Salté de la ducha y me escabullí a mi habitación. Mi compañera de cuarto estaba profundamente dormida, y yo tanteé en mi tocador buscando unas pinzas.
Al no encontrar ninguna me conformé con dos palillos para el pelo (mira, eran los primeros años de la década de los ochenta, vale).
Volví al cuarto de baño y me metí en un puesto para discapacitados, cerrando la puerta con firmeza tras de mí.
Entonces, planeando sobre el retrete, hurgué tímidamente en mi vagina, dándole un toque de atención con los dos palillos.
No tardé mucho (aunque me parecieron horas) en encontrar el tampón podrido.
Desgraciadamente, al igual que el hilo, se estaba deshaciendo. Retiré los trozos más grandes con el mismo nivel de pánico que puede provocar matar una cucaracha.

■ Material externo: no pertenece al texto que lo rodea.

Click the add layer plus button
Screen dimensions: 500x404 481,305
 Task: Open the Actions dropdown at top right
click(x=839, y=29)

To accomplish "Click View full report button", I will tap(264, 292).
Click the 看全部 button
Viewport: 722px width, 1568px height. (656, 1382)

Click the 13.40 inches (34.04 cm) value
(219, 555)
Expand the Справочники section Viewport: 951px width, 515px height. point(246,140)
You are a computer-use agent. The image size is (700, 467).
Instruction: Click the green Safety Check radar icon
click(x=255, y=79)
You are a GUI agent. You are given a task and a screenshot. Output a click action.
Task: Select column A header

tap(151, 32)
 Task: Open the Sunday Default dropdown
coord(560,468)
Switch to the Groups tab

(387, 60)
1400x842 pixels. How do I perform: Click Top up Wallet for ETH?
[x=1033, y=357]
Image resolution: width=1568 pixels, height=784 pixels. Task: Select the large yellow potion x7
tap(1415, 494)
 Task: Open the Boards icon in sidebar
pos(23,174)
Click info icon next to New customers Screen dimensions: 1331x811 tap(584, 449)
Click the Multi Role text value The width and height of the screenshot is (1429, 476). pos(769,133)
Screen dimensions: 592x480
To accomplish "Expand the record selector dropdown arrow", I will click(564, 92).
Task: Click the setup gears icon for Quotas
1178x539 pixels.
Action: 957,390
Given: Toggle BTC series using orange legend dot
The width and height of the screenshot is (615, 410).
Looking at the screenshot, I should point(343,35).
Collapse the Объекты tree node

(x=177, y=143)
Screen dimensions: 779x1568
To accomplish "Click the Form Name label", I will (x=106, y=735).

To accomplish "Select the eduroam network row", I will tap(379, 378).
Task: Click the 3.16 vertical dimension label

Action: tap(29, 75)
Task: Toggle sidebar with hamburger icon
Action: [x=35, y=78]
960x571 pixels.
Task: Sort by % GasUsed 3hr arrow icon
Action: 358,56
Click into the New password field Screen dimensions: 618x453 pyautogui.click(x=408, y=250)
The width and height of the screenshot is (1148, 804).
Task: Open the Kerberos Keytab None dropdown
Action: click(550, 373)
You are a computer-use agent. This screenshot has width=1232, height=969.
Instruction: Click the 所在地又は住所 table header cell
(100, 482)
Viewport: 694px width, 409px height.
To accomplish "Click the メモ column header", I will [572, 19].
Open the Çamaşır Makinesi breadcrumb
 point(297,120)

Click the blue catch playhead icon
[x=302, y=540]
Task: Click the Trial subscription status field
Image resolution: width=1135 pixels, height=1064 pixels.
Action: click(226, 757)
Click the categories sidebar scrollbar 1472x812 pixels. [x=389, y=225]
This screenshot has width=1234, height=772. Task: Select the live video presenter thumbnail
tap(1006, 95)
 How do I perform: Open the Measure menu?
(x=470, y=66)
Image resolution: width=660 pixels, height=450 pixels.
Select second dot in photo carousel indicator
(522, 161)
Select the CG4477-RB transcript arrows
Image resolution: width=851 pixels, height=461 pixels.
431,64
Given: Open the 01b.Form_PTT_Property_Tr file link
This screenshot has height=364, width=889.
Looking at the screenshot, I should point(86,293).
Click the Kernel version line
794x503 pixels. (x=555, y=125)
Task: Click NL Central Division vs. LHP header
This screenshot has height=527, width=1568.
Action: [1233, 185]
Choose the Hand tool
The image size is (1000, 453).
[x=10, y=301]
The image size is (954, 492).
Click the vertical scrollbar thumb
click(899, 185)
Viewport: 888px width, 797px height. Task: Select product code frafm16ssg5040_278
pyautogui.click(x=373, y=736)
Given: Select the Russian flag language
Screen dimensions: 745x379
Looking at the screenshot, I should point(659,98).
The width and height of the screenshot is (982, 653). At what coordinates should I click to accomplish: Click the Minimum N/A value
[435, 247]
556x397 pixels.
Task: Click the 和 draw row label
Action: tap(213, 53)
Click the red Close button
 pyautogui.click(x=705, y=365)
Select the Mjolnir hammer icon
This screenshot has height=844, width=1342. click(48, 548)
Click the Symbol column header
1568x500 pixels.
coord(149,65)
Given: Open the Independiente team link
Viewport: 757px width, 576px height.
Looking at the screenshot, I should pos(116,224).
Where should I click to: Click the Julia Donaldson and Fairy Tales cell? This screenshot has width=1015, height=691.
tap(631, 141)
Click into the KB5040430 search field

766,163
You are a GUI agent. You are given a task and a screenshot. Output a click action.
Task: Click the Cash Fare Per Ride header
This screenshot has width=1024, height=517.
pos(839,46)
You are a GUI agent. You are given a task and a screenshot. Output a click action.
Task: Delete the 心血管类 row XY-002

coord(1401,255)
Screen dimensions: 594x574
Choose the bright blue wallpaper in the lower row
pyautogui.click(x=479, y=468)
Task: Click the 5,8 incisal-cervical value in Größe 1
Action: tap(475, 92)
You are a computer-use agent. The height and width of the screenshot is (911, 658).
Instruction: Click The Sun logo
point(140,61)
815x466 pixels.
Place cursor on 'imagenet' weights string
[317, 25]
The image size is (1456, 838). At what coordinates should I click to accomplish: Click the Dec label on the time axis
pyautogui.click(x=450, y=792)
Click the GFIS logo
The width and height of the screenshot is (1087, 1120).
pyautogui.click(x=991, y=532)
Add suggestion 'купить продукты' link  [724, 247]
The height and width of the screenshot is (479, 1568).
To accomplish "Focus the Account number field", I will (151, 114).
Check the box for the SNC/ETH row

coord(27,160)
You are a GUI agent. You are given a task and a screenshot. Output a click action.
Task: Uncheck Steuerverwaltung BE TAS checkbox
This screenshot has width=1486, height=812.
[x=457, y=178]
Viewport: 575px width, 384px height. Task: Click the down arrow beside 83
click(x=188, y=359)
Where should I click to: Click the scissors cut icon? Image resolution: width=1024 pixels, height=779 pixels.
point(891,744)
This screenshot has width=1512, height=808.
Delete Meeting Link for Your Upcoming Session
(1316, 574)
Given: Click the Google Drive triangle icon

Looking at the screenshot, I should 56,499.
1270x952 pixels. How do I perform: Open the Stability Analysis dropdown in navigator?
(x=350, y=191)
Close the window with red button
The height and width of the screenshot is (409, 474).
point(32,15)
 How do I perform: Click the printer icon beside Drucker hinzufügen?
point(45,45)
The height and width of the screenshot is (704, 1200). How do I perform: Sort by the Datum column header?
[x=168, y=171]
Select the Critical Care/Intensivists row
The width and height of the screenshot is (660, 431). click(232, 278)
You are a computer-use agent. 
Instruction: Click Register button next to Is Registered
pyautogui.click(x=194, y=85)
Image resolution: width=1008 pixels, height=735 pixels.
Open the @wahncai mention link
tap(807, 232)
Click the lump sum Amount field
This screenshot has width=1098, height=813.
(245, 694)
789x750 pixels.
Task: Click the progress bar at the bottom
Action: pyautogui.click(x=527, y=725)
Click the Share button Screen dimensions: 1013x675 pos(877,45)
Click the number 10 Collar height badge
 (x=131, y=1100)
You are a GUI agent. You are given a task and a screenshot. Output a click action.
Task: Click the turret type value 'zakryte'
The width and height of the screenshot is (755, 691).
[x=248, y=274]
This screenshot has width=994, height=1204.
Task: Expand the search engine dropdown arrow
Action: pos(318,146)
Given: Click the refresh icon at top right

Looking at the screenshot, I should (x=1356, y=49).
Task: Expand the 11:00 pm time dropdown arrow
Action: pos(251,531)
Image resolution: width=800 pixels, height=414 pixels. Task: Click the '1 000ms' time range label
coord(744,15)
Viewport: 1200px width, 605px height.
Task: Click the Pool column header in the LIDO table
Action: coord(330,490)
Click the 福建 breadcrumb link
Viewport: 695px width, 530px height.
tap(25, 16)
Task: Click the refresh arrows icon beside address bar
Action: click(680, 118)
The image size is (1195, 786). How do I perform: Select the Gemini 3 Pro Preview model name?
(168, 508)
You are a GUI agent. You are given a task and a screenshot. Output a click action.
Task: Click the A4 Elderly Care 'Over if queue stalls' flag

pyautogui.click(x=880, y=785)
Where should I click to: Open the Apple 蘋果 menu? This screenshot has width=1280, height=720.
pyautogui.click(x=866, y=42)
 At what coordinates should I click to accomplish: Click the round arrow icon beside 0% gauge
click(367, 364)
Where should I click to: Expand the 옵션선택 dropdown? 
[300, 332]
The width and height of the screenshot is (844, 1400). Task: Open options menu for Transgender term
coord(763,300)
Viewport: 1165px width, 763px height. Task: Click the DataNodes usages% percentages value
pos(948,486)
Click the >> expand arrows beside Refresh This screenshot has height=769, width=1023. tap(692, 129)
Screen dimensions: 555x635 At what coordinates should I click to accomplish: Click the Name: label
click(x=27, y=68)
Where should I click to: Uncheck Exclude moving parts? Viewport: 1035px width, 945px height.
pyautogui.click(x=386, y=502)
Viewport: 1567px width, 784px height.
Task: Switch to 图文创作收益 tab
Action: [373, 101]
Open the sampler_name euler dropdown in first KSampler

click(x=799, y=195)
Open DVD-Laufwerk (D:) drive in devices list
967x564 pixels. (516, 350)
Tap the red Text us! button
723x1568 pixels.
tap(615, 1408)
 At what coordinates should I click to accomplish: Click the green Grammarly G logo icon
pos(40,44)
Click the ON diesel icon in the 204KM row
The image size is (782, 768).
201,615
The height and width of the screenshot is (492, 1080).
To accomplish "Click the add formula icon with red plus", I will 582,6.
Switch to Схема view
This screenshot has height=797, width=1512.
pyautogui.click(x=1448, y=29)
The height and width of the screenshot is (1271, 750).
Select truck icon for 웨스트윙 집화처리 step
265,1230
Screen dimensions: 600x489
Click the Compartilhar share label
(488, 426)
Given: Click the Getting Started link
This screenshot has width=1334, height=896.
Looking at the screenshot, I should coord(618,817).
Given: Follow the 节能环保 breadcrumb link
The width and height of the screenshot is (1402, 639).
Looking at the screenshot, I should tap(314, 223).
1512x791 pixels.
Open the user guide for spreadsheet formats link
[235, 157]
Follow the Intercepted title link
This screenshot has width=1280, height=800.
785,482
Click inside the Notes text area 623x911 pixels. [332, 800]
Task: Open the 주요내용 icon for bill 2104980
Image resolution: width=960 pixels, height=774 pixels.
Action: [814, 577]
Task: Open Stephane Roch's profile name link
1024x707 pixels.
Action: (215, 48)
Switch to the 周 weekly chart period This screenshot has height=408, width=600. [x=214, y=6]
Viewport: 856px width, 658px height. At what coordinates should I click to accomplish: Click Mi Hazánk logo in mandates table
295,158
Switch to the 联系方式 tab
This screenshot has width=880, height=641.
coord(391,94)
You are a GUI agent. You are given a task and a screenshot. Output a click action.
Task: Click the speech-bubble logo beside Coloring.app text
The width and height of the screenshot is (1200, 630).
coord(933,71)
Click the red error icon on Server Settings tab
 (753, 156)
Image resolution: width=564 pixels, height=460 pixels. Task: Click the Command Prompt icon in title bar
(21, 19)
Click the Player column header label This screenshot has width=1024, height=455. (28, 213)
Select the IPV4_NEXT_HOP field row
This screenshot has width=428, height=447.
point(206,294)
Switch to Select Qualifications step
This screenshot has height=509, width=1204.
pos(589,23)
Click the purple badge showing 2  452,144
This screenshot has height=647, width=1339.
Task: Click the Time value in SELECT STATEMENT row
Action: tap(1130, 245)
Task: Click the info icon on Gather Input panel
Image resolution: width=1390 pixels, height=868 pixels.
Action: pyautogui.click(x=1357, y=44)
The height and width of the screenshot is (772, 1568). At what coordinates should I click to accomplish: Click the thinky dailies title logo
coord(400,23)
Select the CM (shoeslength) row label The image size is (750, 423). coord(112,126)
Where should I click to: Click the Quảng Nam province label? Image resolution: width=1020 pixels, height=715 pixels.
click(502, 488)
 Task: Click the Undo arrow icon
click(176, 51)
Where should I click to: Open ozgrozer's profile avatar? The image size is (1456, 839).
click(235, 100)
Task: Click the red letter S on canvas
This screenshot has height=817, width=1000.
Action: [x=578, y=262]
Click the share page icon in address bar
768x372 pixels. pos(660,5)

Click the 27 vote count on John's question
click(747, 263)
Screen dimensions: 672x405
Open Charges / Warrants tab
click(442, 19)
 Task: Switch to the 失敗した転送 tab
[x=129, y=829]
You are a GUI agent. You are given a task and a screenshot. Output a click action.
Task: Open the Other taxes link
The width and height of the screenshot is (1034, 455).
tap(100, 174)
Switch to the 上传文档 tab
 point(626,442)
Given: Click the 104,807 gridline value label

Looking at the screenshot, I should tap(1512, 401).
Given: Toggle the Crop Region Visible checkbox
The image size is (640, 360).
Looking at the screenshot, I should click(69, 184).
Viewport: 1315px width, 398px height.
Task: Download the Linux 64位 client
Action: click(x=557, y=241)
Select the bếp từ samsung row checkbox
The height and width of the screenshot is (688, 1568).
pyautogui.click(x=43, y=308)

Hecho esto, tiré los palillos (no soy un monstruo total) y volví a la ducha.
Líquido marrón salió de mi vagina junto con algunos grumos persistentes del tampón mientras intentaba ducharme frenéticamente para que mi vagina volviera a estar bien.
Limpiando mis manos después me sentí como Lady Macbeth.
Nada sacaría este hedor y la sangre.
Me fui a la cama decidida a no contarle nunca a nadie esta historia, y hasta que no me vino la siguiente regla estuve convencida de que me había hecho infértil.
Sorprendentemente, no hubo efectos negativos en mi salud.
Cuando se lo conté a una ginecóloga hace poco, literalmente hizo un gesto con la mano en señal de desestimación diciendo: «eso pasa todo el tiempo», dejándome con la duda de qué, exactamente, tendría que decir para escandalizarla.
Resulta que puedes sacarlo con las manos limpias y llamar a tu médico o centro de salud. No es nada del otro mundo, y como me aseguró mi médico, no eres ni mucho menos la primera mujer que se olvida un tampón en la vagina.
Sorprendentemente, sigo usando tampones.
Quizás menos sorprendente, ahora compruebo obsesivamente que no hay ninguno escondido dentro de mí que haya olvidado.
Pregúntale a mi novio, se ha alistado en la caza con bastante frecuencia.